D1.3: Fix tOrP0 offset - scale FP32 columns to BF16 elements

tmem_p0_offset is in FP32 columns, but tOrP uses BF16 elements.
Offset = p0_offset * (32/16) = p0_offset * 2.
This commit is contained in:
2026-05-23 21:02:04 +00:00
parent f3f2ab4b50
commit 295e5a8c2f

View File

@@ -175,11 +175,13 @@ class FmhaKernel:
tOrP = tOrP_base[(None,None,None,0)]
tCrP = pv_mma.make_fragment_A(sP)
# tOrP0: PV A-operand with TMEM column offset for P0 (TMEM-P path).
# The softmax warps store P at tmem_p0_offset columns.
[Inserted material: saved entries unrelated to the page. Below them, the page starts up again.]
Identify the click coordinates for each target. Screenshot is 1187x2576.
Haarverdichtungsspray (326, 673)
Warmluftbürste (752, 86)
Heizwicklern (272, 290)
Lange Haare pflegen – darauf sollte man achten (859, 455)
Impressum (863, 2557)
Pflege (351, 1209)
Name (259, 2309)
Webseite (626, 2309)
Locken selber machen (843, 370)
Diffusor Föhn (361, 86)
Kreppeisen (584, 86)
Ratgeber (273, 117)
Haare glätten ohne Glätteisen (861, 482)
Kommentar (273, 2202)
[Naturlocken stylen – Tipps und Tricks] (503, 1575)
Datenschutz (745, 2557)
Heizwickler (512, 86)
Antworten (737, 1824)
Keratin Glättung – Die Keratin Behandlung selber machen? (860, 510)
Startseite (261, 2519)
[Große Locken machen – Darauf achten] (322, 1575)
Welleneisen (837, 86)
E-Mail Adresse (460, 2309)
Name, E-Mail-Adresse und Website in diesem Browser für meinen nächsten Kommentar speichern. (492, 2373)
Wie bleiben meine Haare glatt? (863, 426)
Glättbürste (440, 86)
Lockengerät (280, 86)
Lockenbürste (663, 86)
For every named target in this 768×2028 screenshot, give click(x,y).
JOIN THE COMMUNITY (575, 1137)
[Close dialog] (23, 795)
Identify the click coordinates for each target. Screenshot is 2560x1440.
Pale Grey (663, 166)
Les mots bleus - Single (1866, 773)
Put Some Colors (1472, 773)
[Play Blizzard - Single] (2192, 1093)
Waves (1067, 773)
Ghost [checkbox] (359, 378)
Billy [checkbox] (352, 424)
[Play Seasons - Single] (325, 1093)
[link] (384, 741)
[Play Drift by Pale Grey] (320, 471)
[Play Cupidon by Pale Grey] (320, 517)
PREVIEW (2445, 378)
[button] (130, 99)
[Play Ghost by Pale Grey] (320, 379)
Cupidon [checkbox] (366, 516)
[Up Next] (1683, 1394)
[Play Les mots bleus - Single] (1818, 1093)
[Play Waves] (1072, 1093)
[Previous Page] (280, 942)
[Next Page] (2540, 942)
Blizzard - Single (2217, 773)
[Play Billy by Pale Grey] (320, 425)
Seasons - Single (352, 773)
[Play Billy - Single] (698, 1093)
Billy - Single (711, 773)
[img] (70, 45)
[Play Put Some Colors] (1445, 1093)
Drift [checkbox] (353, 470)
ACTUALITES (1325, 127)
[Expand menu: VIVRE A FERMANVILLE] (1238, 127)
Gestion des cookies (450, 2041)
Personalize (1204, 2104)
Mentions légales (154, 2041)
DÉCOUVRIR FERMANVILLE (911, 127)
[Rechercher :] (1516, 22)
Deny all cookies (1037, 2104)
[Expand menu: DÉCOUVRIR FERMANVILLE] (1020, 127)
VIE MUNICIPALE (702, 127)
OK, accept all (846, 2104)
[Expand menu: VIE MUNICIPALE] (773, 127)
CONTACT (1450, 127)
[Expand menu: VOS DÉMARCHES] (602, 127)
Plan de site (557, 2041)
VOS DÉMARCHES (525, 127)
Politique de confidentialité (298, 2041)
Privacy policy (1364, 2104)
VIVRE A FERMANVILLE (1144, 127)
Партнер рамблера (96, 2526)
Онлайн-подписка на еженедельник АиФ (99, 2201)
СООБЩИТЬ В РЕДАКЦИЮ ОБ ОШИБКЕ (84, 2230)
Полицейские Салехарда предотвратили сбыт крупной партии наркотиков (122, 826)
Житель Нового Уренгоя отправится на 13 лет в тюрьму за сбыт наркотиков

PV MMA must read
# from the same offset. For SMEM-P, tOrP is bound to sP (not TMEM).
# Must be defined unconditionally (CuTeDSL scoping: no if/else for variables).
p0_col_offset = self.qk_acc_dtype.width // self.q_dtype.width * max(self.tmem_p0_offset, 0)
tOrP0 = cute.make_tensor(tOrP.iterator + p0_col_offset, tOrP.layout)
# The softmax warps store P at tmem_p0_offset FP32 columns. PV MMA's
# tOrP fragment uses BF16 elements. Offset in BF16 elements =
# tmem_p0_offset * (FP32_width / BF16_width) = offset * 2.
# For SMEM-P, offset is 0 (P not in TMEM).
# Must be defined unconditionally (CuTeDSL scoping).
_p0_bf16_offset = max(self.tmem_p0_offset, 0) * (32 // 16) # Python int
tOrP0 = cute.make_tensor(tOrP.iterator + _p0_bf16_offset, tOrP.layout)
tCtO_fake = pv_mma.make_fragment_C(cute.append(pv_as, self.num_acc_stage))
pipeline.pipeline_init_wait(cluster_shape_mn=cl_vmnk)